[Saved data entries]
____________________

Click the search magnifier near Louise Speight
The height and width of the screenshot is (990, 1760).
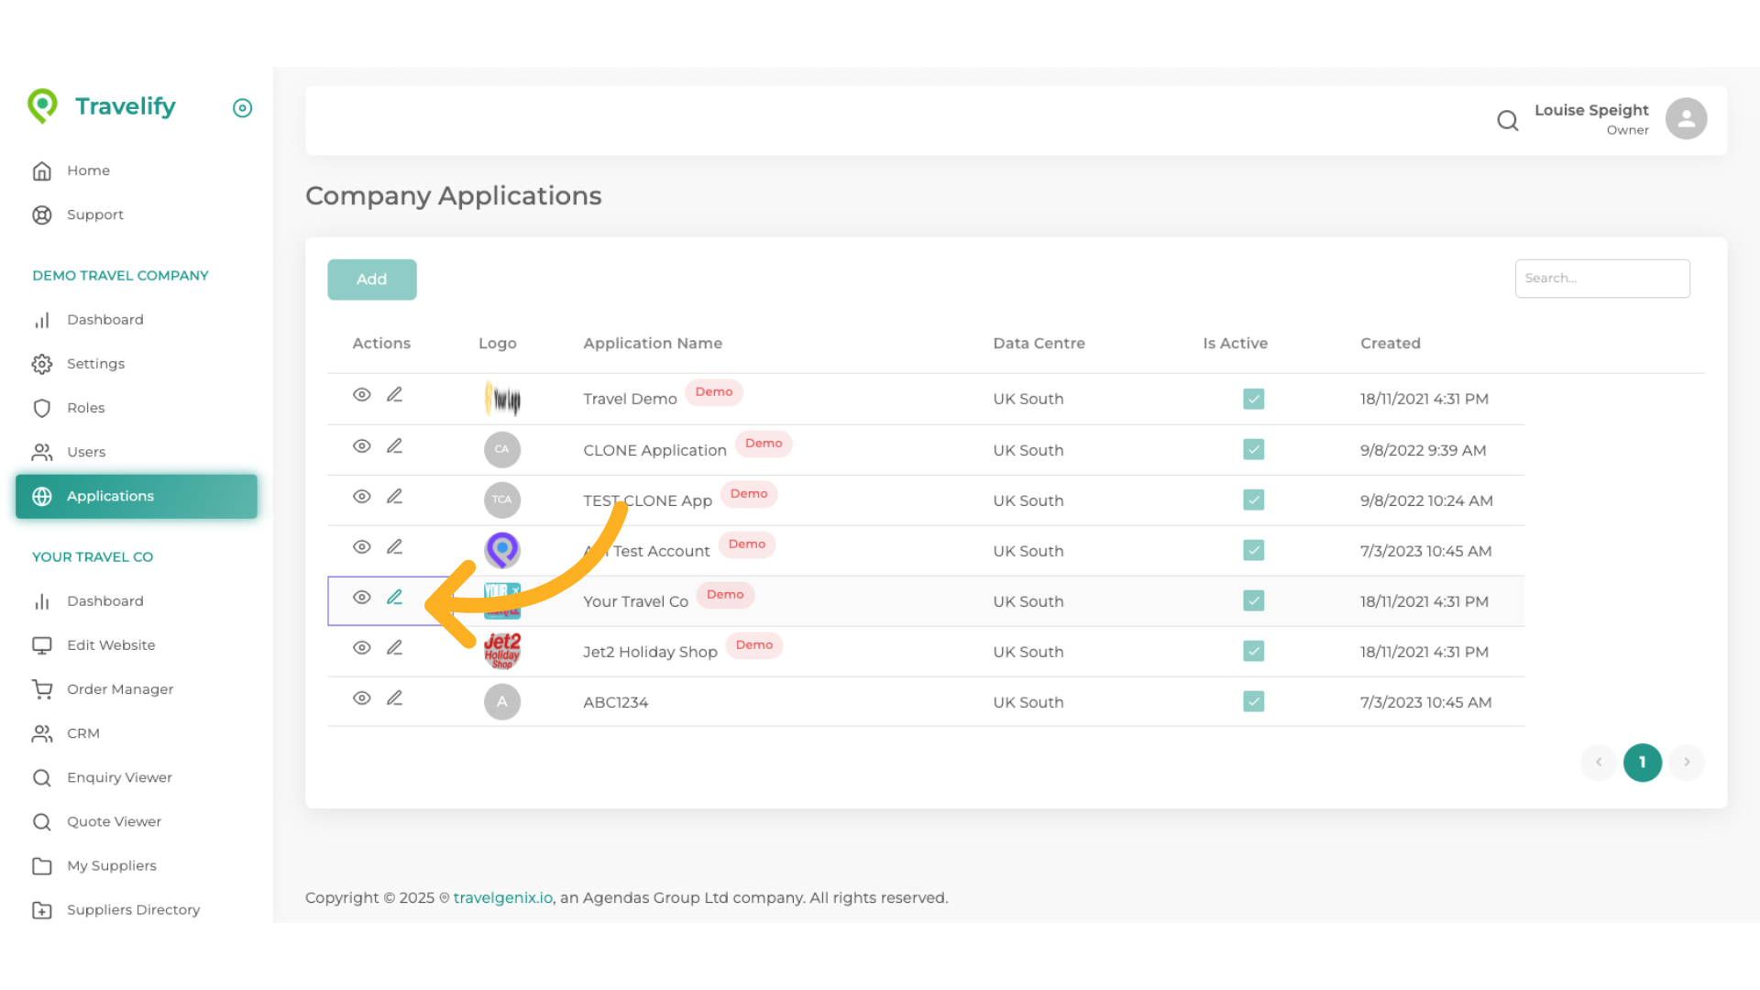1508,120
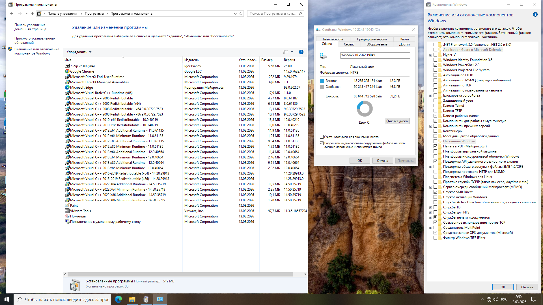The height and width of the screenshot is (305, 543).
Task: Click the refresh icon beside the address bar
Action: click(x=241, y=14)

____________________

--- TASK BRIEF ---
I would like the data above transcribed exactly, with its pictures left out.

--- SOLUTION ---
Click the search magnifier near Louise Speight
The height and width of the screenshot is (990, 1760).
1508,120
The height and width of the screenshot is (305, 543).
Task: Click the refresh icon beside the address bar
Action: click(x=241, y=14)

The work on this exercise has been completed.